I get comparison_count_averages as

[0.0, 0.0, 2.0, 6.0, 12.0, 20.0, 30.0, 42.0, 56.0, 72.0, 90.0, 110.0, 132.0, 156.0, 182.0, 210.0, 240.0, 272.0, 306.0, 342.0, 380.0, 420.0, 462.0, 506.0, 552.0]

and diffs as

[0, 2, 4, 6, 8, 10, 12, 14, 16, 18, 20, 22, 24, 26, 28, 30, 32, 34, 36, 38, 40, 42, 44]

These results are consistent with a worst-case runtime complexity of $O(n^2)$.

Finally changing line 4 back to initializing a list of random elements

rand_ints = random.sample(range(0, list_size), list_size)

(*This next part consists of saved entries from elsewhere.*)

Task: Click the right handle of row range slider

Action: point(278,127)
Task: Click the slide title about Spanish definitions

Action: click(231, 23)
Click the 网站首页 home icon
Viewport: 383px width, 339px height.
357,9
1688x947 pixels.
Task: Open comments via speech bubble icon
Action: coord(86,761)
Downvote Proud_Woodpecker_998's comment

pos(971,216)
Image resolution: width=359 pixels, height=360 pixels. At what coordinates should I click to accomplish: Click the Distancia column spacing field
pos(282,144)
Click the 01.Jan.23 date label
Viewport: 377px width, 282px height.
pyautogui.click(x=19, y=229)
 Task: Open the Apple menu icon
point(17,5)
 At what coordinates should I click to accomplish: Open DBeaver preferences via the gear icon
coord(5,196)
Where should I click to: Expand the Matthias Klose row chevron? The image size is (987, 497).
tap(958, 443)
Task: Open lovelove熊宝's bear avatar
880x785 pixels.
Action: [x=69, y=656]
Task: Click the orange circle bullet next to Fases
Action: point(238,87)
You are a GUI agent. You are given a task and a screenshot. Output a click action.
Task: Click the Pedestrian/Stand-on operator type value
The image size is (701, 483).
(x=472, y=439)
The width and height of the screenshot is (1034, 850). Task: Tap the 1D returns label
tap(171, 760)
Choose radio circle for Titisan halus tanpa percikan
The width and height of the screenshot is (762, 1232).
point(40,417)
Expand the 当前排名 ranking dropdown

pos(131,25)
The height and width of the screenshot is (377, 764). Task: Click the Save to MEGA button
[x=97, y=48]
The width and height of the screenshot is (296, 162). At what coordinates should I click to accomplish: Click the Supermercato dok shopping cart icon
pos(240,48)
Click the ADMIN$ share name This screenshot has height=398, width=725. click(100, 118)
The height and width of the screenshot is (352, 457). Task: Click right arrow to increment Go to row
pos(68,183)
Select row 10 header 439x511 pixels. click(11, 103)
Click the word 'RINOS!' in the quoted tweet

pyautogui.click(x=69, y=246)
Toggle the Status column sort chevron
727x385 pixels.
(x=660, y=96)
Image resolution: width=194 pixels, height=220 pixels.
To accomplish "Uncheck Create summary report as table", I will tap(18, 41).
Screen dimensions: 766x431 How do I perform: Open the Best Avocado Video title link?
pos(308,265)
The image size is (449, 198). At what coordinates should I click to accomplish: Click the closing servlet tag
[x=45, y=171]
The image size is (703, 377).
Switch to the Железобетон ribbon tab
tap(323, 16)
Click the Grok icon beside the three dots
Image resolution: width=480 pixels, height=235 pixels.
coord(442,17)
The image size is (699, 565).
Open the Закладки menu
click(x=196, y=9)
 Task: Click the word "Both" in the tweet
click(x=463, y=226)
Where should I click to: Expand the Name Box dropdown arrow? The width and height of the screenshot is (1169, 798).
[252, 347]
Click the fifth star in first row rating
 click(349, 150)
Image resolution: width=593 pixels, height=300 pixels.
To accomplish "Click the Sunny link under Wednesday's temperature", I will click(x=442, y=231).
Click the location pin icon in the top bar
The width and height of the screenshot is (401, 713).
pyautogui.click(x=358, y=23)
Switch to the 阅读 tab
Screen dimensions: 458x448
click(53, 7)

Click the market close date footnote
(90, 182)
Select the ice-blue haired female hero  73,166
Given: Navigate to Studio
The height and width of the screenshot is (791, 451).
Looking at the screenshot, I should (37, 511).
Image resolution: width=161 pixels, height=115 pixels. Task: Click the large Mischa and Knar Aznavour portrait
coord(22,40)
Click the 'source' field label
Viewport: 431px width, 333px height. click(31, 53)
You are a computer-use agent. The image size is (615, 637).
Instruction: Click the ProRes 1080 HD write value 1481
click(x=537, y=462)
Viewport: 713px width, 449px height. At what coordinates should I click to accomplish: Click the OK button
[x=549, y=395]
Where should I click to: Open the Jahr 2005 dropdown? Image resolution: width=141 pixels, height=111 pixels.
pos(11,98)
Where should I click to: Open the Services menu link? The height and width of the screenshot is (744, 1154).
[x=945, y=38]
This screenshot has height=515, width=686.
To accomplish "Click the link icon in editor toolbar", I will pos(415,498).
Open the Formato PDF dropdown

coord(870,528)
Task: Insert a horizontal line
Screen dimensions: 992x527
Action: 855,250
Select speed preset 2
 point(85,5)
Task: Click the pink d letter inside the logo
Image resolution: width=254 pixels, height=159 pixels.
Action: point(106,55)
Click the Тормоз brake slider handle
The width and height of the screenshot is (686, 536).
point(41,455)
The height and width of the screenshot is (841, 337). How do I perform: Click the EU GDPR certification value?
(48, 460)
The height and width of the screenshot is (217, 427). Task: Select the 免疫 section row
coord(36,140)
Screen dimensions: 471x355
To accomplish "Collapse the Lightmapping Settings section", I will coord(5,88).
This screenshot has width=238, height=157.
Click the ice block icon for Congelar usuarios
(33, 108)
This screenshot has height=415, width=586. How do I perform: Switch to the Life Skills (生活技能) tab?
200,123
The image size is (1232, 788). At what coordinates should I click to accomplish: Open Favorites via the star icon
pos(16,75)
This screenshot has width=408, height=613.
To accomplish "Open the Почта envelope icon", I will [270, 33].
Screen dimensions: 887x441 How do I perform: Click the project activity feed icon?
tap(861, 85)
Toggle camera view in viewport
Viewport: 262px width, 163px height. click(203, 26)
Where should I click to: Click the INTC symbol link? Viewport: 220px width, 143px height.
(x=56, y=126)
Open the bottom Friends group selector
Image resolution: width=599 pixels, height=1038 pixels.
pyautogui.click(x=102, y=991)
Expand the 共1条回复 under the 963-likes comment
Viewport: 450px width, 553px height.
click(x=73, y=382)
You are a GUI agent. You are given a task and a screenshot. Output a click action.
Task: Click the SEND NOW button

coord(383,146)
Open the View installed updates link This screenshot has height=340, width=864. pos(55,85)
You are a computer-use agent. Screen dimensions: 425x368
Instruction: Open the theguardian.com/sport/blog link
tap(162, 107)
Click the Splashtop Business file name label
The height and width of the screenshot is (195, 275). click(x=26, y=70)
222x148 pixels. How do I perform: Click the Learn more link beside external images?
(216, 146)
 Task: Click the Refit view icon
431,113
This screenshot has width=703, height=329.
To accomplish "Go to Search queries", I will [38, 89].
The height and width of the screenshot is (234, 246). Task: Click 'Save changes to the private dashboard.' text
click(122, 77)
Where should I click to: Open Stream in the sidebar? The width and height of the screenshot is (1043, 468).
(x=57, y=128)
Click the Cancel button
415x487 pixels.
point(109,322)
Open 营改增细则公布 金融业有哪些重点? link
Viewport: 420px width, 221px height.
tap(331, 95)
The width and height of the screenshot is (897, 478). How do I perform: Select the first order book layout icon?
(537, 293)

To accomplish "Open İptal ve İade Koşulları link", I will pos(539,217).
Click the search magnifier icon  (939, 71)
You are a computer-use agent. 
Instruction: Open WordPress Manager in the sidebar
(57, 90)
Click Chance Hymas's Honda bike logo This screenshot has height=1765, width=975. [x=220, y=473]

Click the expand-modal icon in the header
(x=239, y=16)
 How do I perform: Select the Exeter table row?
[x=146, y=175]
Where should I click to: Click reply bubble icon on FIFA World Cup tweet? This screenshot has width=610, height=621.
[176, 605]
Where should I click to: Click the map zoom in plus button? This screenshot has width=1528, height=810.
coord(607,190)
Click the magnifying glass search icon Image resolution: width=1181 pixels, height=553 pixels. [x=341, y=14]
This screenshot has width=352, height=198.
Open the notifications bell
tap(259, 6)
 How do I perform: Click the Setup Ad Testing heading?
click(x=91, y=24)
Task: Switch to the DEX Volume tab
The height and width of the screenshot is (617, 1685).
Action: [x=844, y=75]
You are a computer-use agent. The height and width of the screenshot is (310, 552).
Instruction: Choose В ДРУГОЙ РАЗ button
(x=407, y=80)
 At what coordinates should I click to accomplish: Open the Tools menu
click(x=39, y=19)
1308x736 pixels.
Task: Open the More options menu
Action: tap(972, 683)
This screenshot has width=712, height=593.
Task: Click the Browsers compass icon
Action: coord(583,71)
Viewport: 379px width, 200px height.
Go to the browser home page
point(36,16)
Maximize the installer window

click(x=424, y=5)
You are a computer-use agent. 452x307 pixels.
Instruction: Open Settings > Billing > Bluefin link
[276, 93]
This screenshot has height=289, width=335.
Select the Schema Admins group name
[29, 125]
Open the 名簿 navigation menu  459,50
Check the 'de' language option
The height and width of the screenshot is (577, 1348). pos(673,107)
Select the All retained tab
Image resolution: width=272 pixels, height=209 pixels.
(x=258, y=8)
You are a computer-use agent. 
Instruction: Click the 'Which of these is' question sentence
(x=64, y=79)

and then running over larger lists (lines 24-35):

# sort_up_to_list_of_size = 25
number_of_sorts_per_list_length = 400
# list_lengths = range(1,25,1) # original
list_lengths = range(5,100,5)

# for i in range(sort_up_to_list_of_size):
for n in list_lengths:
    comparison_count = 0
    for j in range(number_of_sorts_per_list_length):
        comparison_count = comparison_count + bubble_sort(n)
    comparison_count_averages.append(comparison_count / number_of_sorts_per_list_length)
#    list_size = list_size + 1

I get comparison_count_averages (in one run, is not deterministic as the lists are random) as

[14.48, 66.105, 162.89, 304.5225, 485.22, 714.3425, 1003.0, 1315.7625, 1670.46, 2089.115, 2547.45, 3047.94, 3614.56, 4200.375, 4872.715, 5581.9425, 6260.94, 7082.175, 7931.015]

and diffs as

[51, 96, 141, 180, 229, 288, 312, 354, 418, 458, 500, 566, 585, 672, 709, 678, 821]

These results are consistent with an average-case runtime complexity of $O(n^2)$.